The Canadian Dollar is an interesting currency to watch, and has been for some time now. Over the past few years, the Canadian economy has run into troubles, and unfortunately, it seems as though the hard times are not over. Today, we’ll talk about economic data that was released last week, why it sent the CAD tumbling, and what binary options traders should be watching for ahead.

Canada’s GDP Was Unchanged In February

As mentioned above, the CAD took a bit of a dive as we closed last week off, and it happened for good reason. Ultimately, economic data was released, leading to overwhelming concerns. In fact, in the month of February, the country generated a little more than $1.7 trillion in total GDP. So, that’s good right? Not really.

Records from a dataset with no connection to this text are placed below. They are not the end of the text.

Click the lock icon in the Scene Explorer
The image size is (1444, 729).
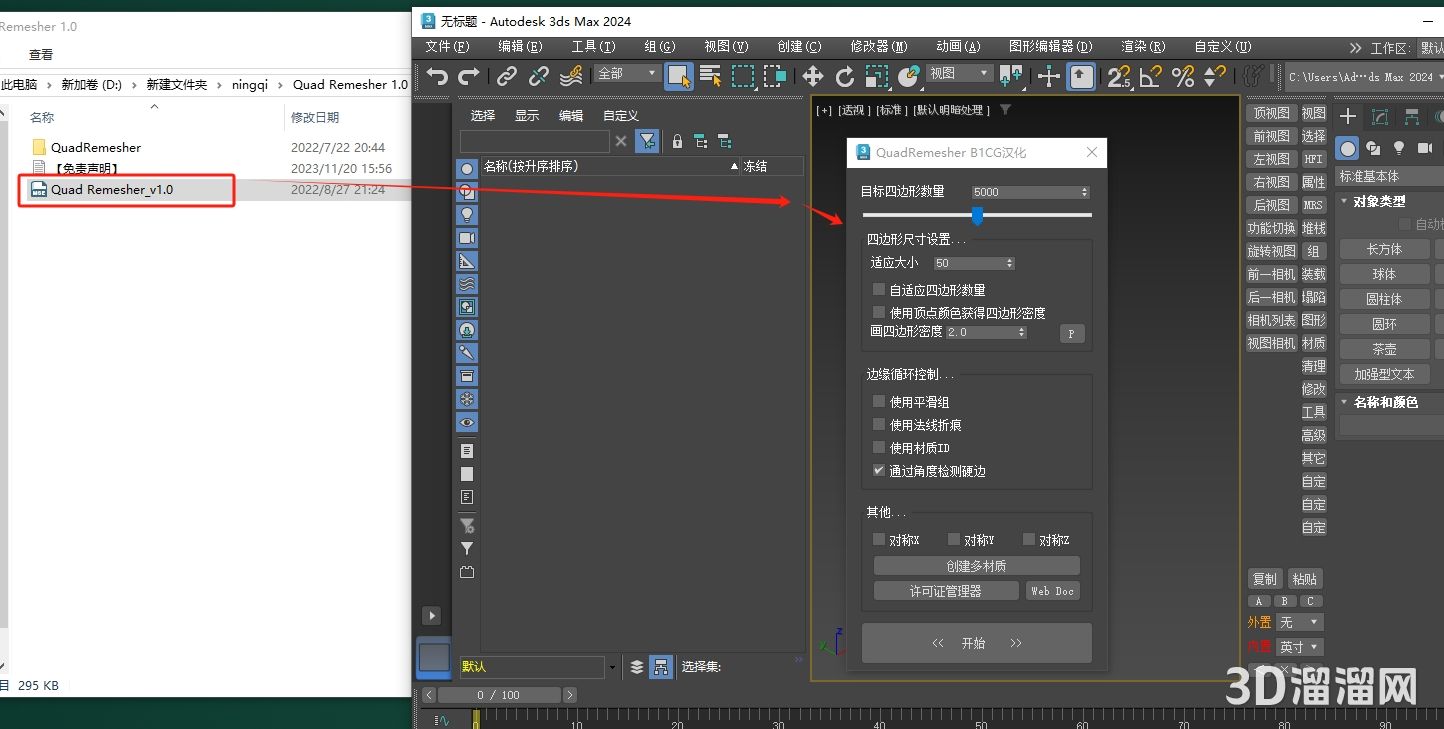click(677, 141)
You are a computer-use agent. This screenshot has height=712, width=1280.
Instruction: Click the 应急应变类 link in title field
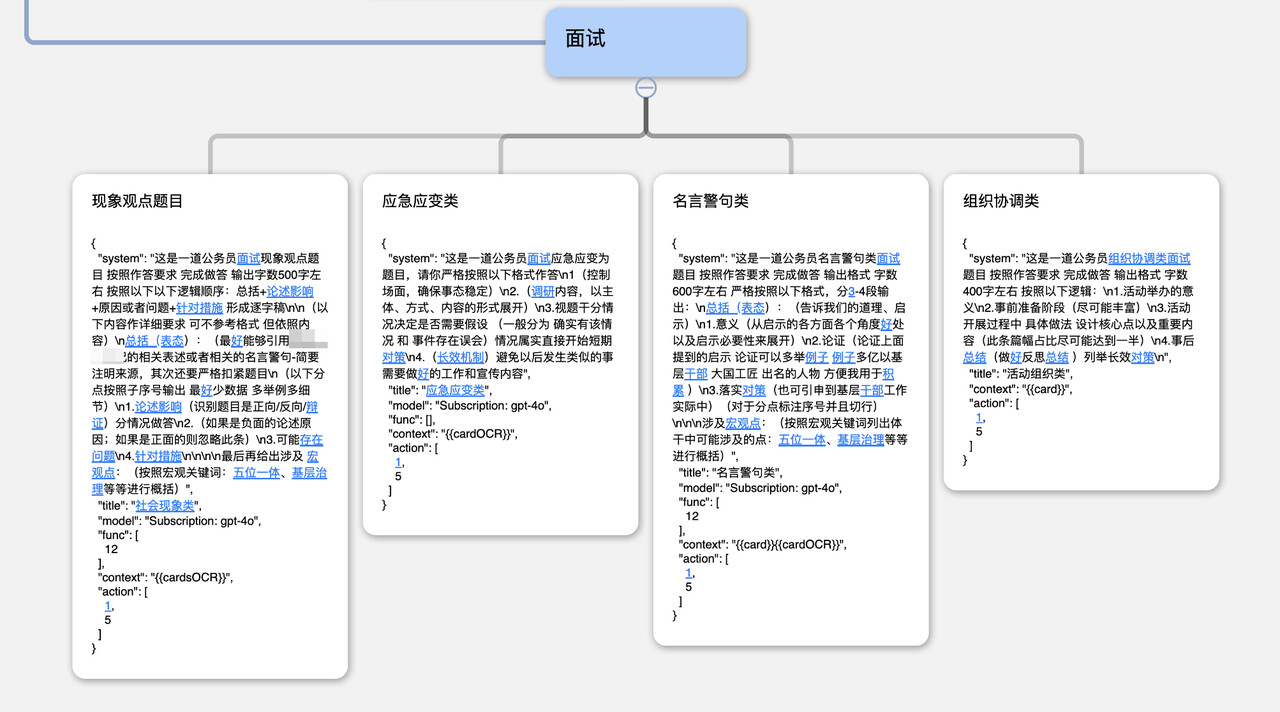tap(454, 390)
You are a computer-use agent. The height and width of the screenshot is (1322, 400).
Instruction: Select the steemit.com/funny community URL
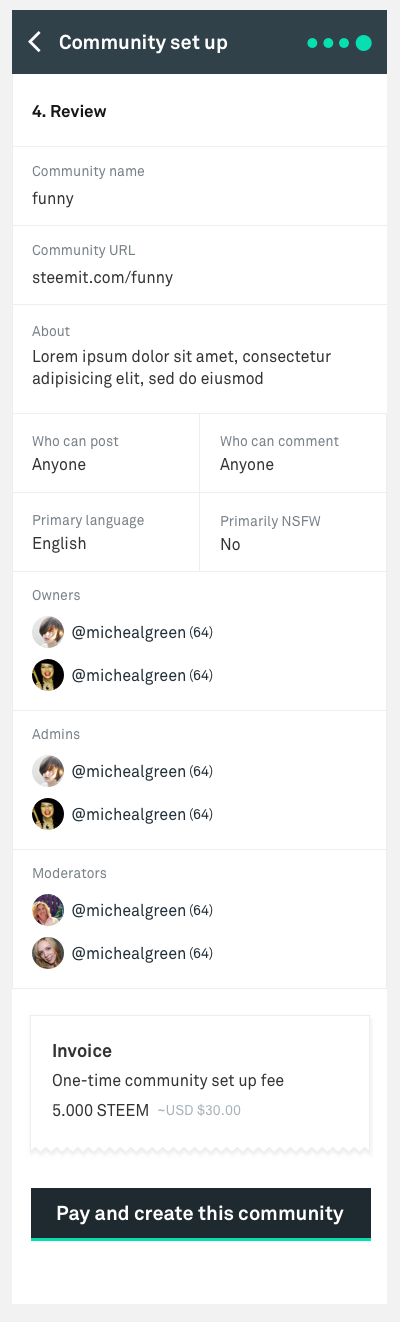pyautogui.click(x=102, y=278)
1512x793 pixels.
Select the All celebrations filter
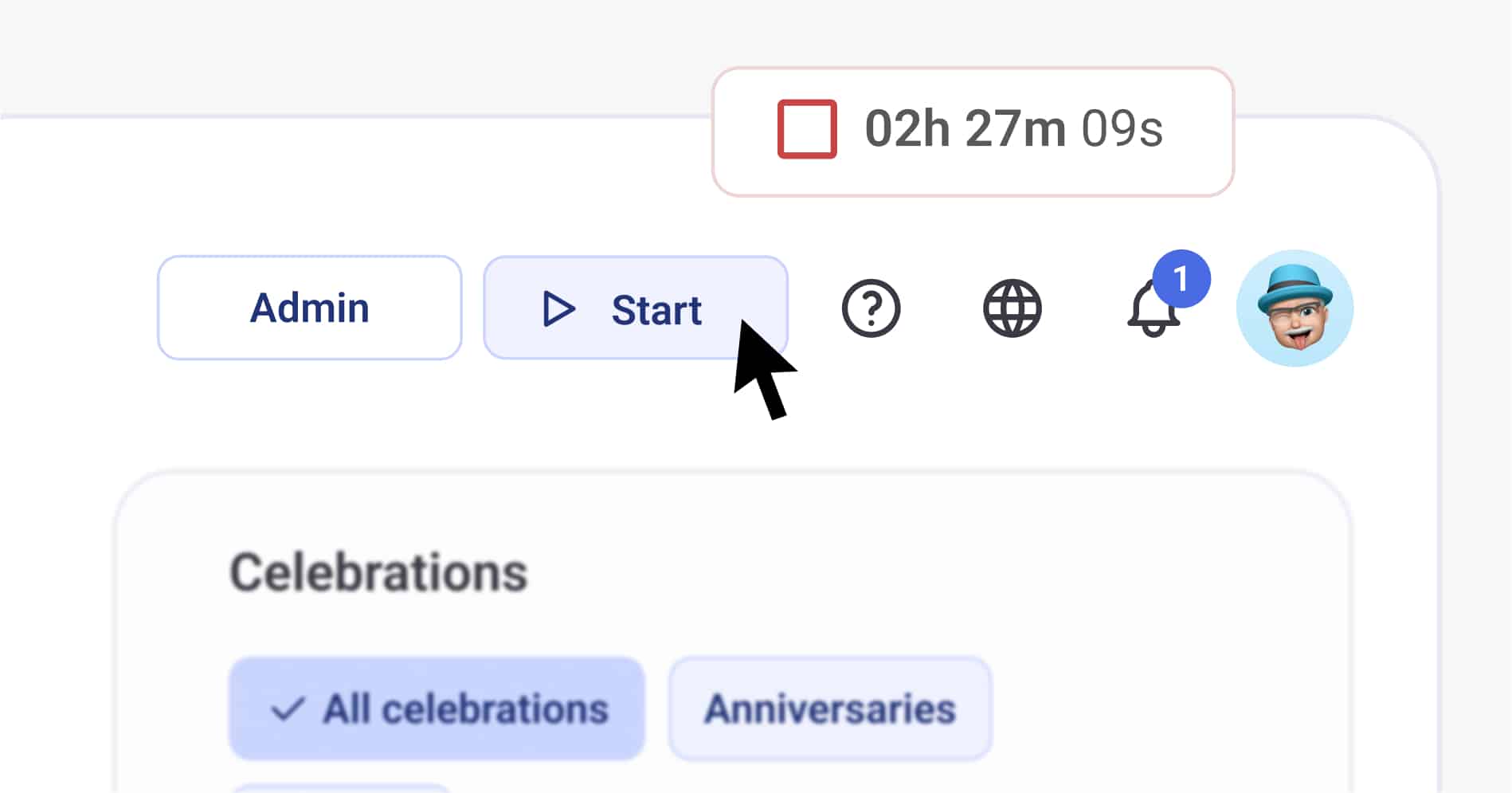click(437, 709)
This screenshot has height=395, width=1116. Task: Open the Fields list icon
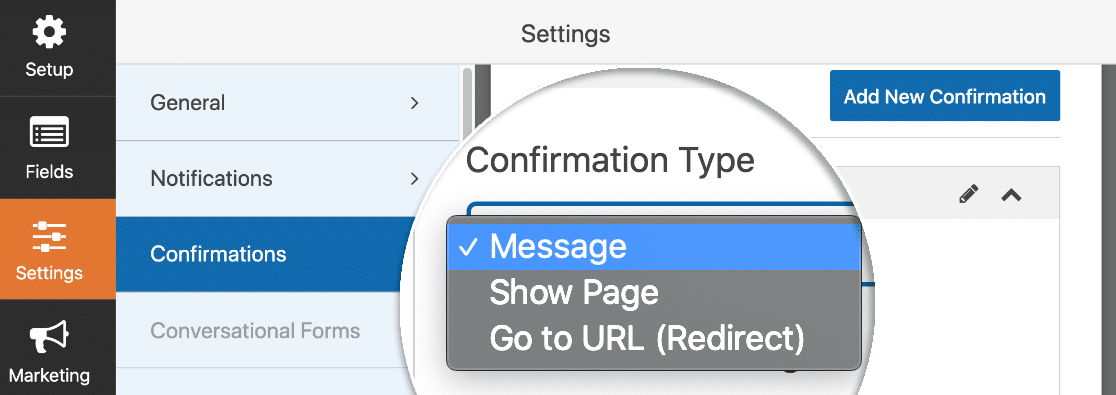point(49,133)
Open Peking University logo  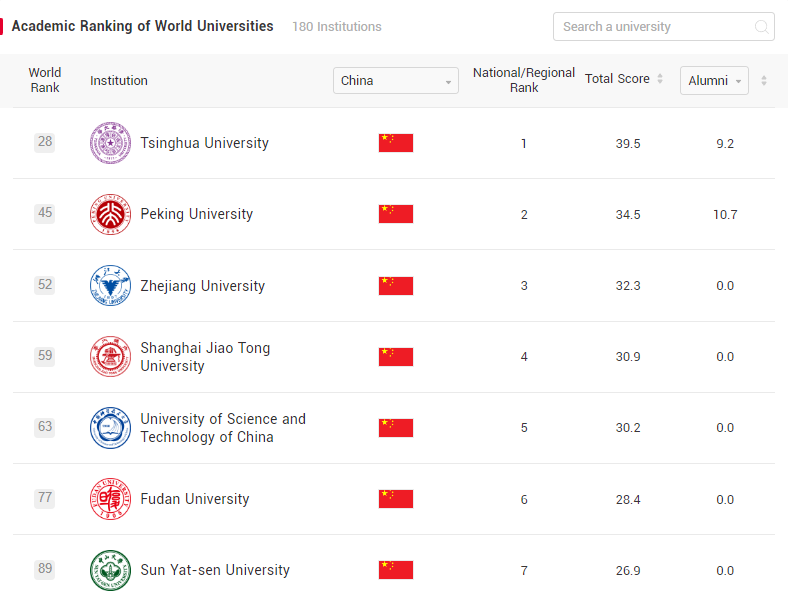(111, 214)
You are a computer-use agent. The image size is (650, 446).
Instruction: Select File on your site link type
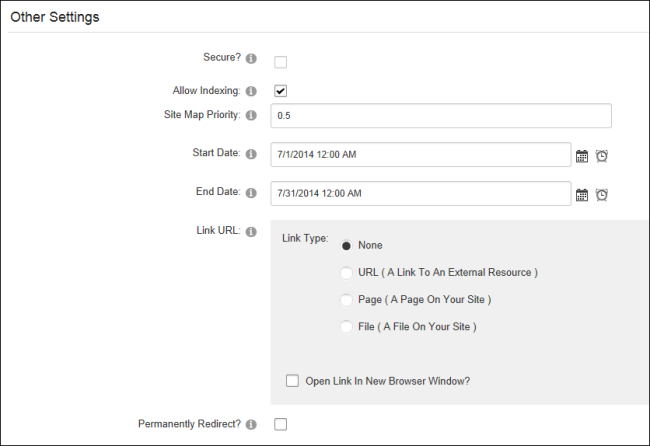pyautogui.click(x=346, y=327)
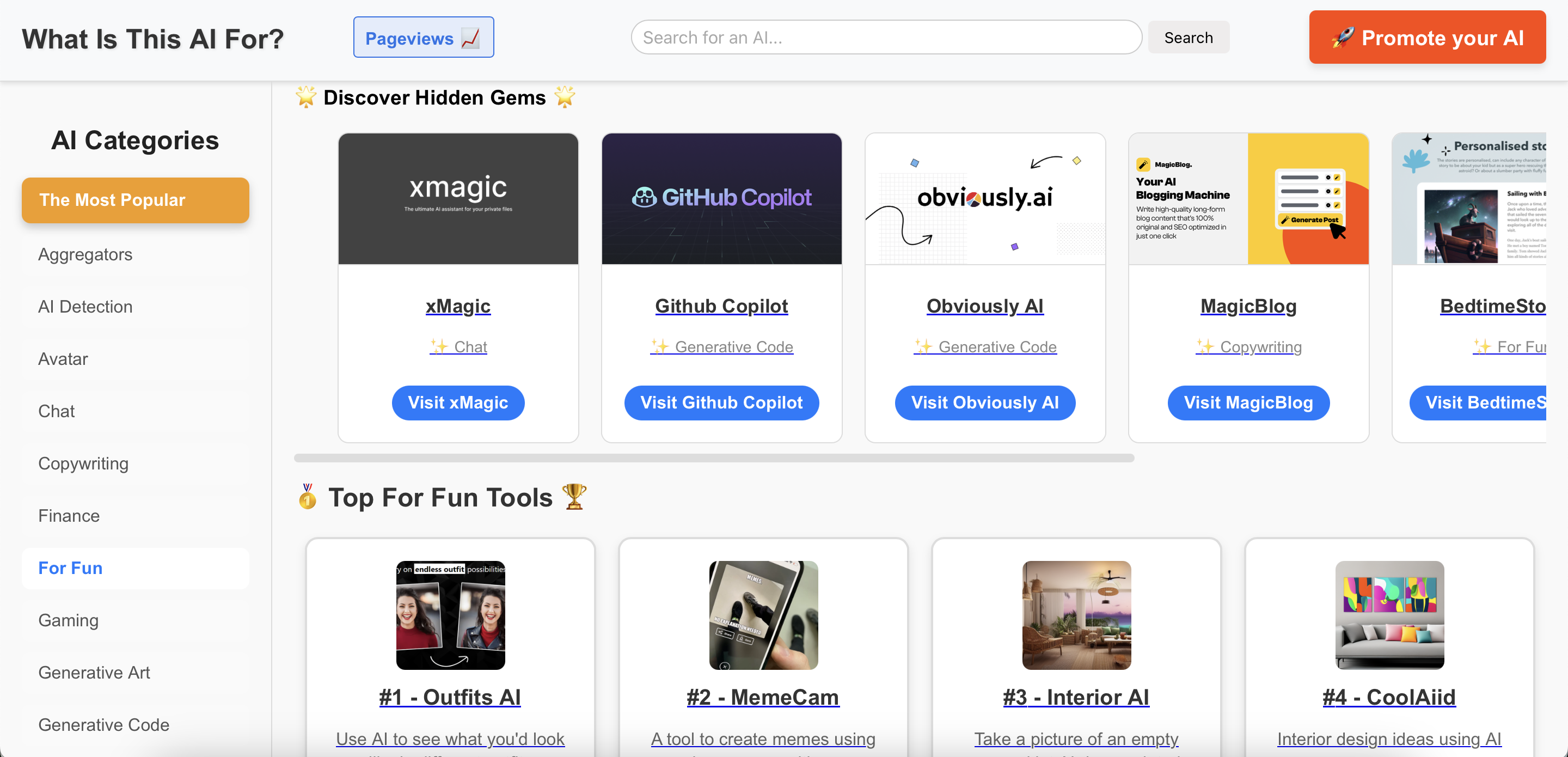Click the GitHub Copilot banner image
The image size is (1568, 757).
pyautogui.click(x=721, y=199)
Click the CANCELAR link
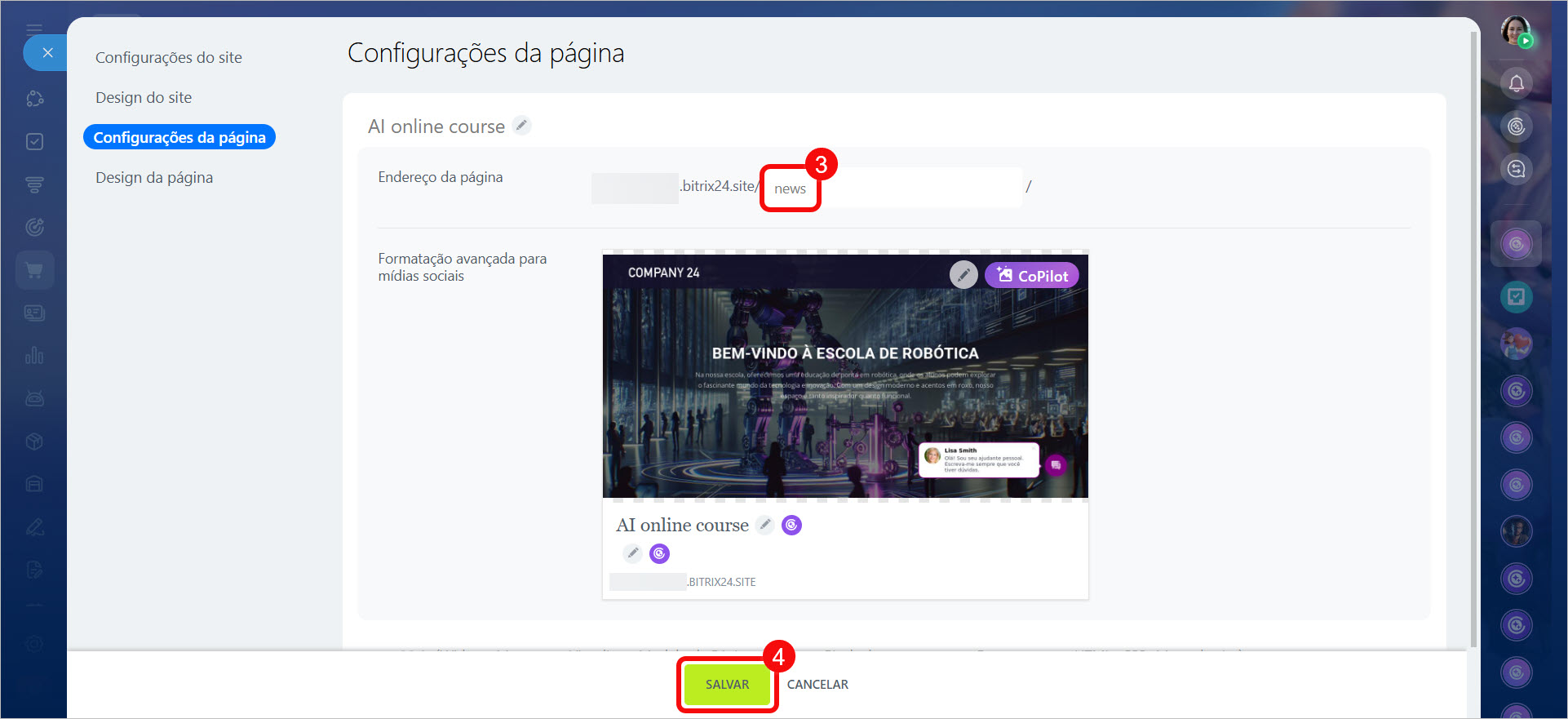 pyautogui.click(x=817, y=685)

The truth is that this is the same amount of money that was generated as far as GDP goes in January. At the end of the day, the Gross Domestic Product of any country is the basis for economic strength or weakness. With GDP standing still, it screams economic weakness. At the end of the day, there’s only one area that did well, and that caused concerns as well.

Canada is going through a housing boom, and if it wasn’t for this housing boom, the country’s GDP would have gone backward instead of forward. That’s a major concern. At the end of the day, we’ve all seen what bubbles in real estate can become. Nonetheless, housing was a the driving factor behind the little economic strength Canada showed, helping to lift the finance and insurance, real estate, rental, leasing, and construction sectors, and keeping Canadian GDP out of negative territory.

Why This Had Such A Profoundly Negative Effect On The CAD

As I’ve said time and time again, a currency can only be as strong as the economy it represents. As a result, the poor economic data that was released by Canada led to concerns with regard to the strength of the country’s currency, and ultimately sent it downward. However, in this case, things get a bit more detailed.